Decades of research and collaborations have transformed the outlook for cancers affecting children (ages 0 to 14) and adolescents (ages 15 to 19), collectively referred to as the pediatric cancers in this report. In the United States, the overall 5-year survival rate for pediatric cancers has risen from 63 percent in the mid-1970s to 87 percent in 2015–2021, although progress has slowed since 2000. Pediatric cancer mortality declined by 57 percent between 1970 and 2000 and by a further 19 percent from 2001 to 2023, reflecting continued progress driven by advances in risk-stratified therapy, precision medicine, and supportive care. Much of this progress stems from collaborative, multidisciplinary, international research initiatives supported by public and philanthropic funding sources.

Pediatric cancers are rare. In 2025, nearly 15,000 children and adolescents will be diagnosed with cancer in the United States. Commonly diagnosed cancers among children include leukemias, brain and central nervous system (CNS) tumors, and lymphomas, and those among adolescents include lymphomas, thyroid cancer, and germ cell tumors. Although survival exceeds 90 percent for some cancers, such as Hodgkin lymphoma, thyroid carcinoma, and retinoblastoma, others, including high-grade gliomas and certain sarcomas, remain among the deadliest, with survival rates below 20 percent. The uneven pace of progress underscores the need for new research models and greater investments in drug discovery and development to improve outcomes for patients affected by aggressive and rarer subtypes of pediatric cancers.

The rarity of pediatric cancers has catalyzed broad national and international collaborations and partnerships. National initiatives, such as Project:EveryChild of the Children’s Oncology Group (COG) and Molecular Characterization Initiative (MCI) of the National Cancer Institute (NCI), are collecting comprehensive biospecimen and genomic data for common and rarer pediatric cancers. International partnerships like Cancer Grand Challenges and the COllaborative Network for NEuro-oncology Clinical Trials (CONNECT) are combining data and clinical expertise to develop novel therapeutics and expand access to innovative clinical trials. These collective efforts aim to ensure that all children and adolescents with cancer benefit from emerging therapies and precision medicine approaches.

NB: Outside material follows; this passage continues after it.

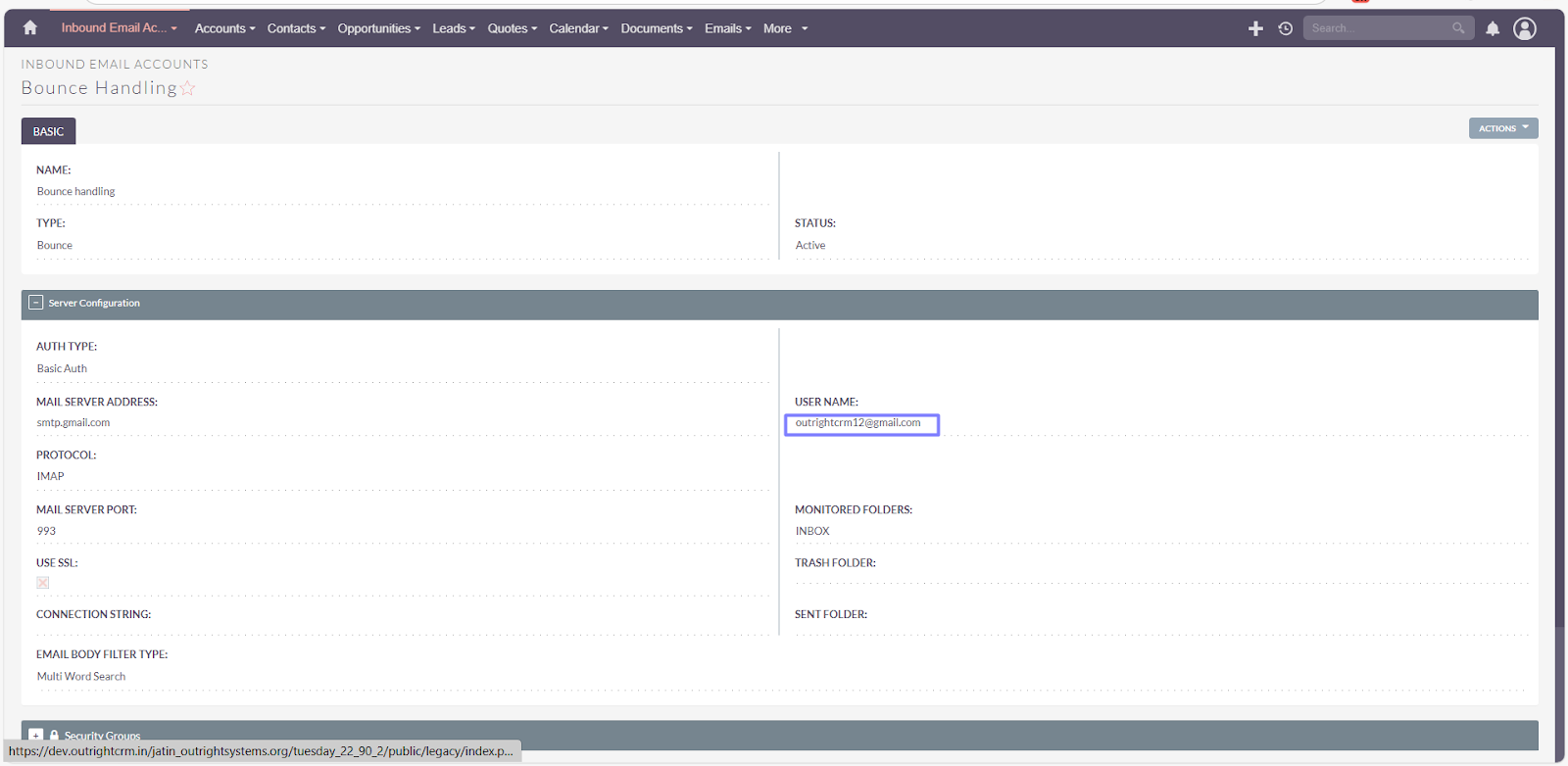Open the user profile avatar menu
Viewport: 1568px width, 766px height.
(1525, 28)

Significant disparities in incidence and outcomes of pediatric cancers persist across racial, ethnic, geographic, and socioeconomic groups. For example, Hispanic children have the highest cancer incidence rates in the United States, while non-Hispanic Black children experience the lowest survival, with nearly a 30 percent higher likelihood of dying from select pediatric cancers than non-Hispanic Whites. Children and adolescents living in rural or economically disadvantaged areas also face higher mortality, often due to limited access to specialized centers, clinical trials, and supportive services.

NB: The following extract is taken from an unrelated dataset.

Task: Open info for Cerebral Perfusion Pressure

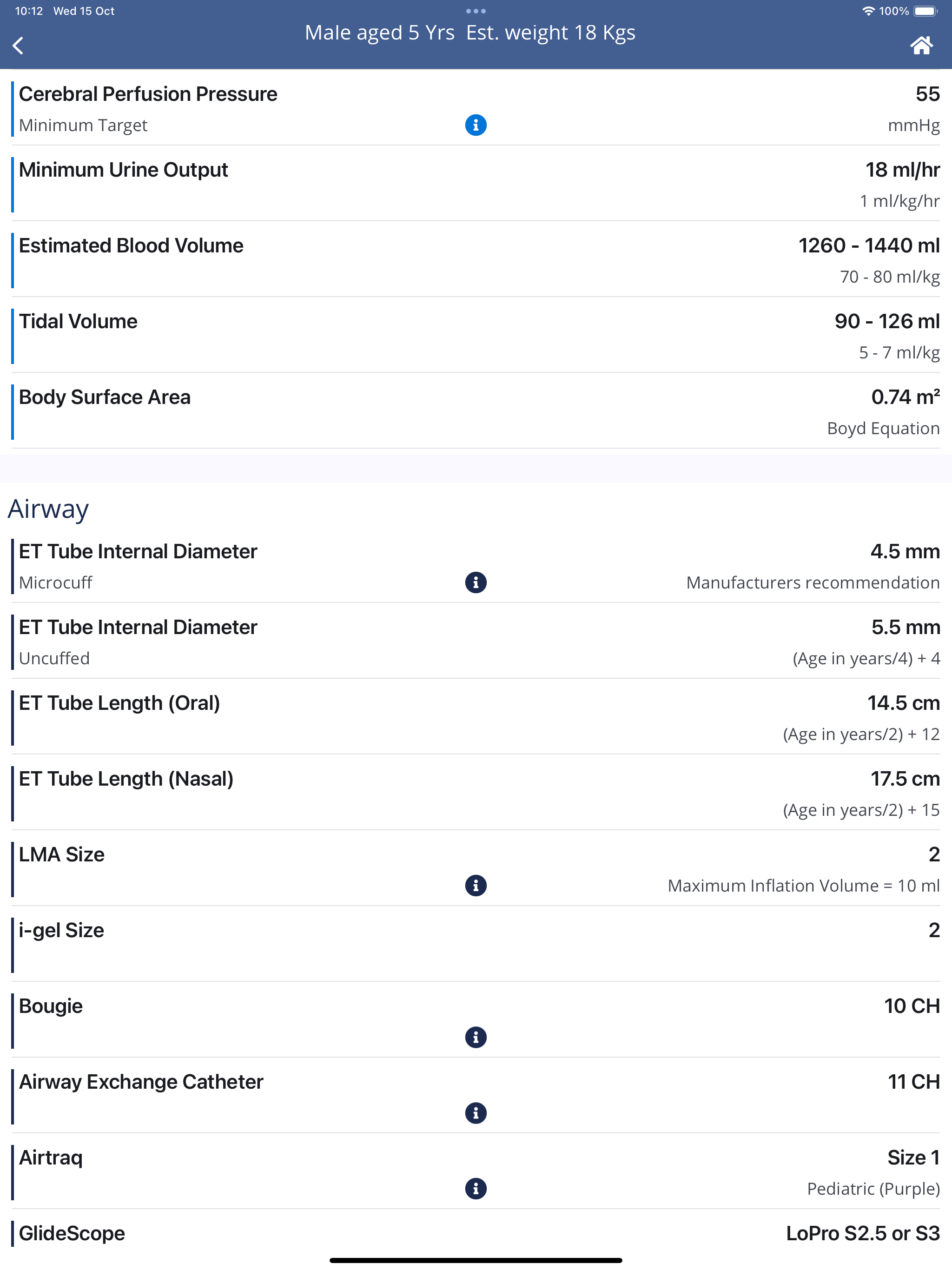Action: tap(476, 125)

The economic toll of pediatric cancers is substantial. The average cost of cancer care per child, including hospitalization and lost wages for parents, can approach $833,000 over the course of treatment and survivorship. Projections show that the cumulative cost of pediatric cancer care between 2020 and 2050 will exceed $594 billion globally, however, strategic investments can yield up to $2.6 trillion in lifetime productivity gains—a four-fold return on investment.

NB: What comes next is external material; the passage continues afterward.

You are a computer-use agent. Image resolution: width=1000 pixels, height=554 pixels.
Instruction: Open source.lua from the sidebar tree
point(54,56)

NCI allocated greater than $5 billion to pediatric cancer research between 2015 and 2024. Unfortunately, private-sector investments, which are pivotal to developing drugs and conducting clinical trials required for regulatory approvals, have lagged for pediatric cancers, making sustained federal and philanthropic support critical to continued progress. Philanthropic organizations focused on pediatric cancers have provided significant funding for basic research and clinical trials, bridging critical gaps left by the industry. Despite the public and philanthropic investments, the annual support for pediatric cancer research falls short. Sustaining the momentum of progress against pediatric cancers requires strengthening partnerships among federal agencies, industry, and philanthropic organizations so that every pediatric patient with cancer has the chance to survive and thrive.

Unraveling the Genomics and Biology of Pediatric Cancers

Pediatric cancers are biologically distinct from adult cancers. Many of these cancers arise early in development and are driven by normal growth pathways in immature cells that can normally become multiple tissue types, but are hijacked by tumor cells to fuel uncontrolled growth. Large-scale DNA sequencing studies have shown that pediatric cancers are typically driven by specific genetic, epigenetic, or structural changes that influence how cells grow, mature, and communicate, leading to the disruption of normal developmental programs.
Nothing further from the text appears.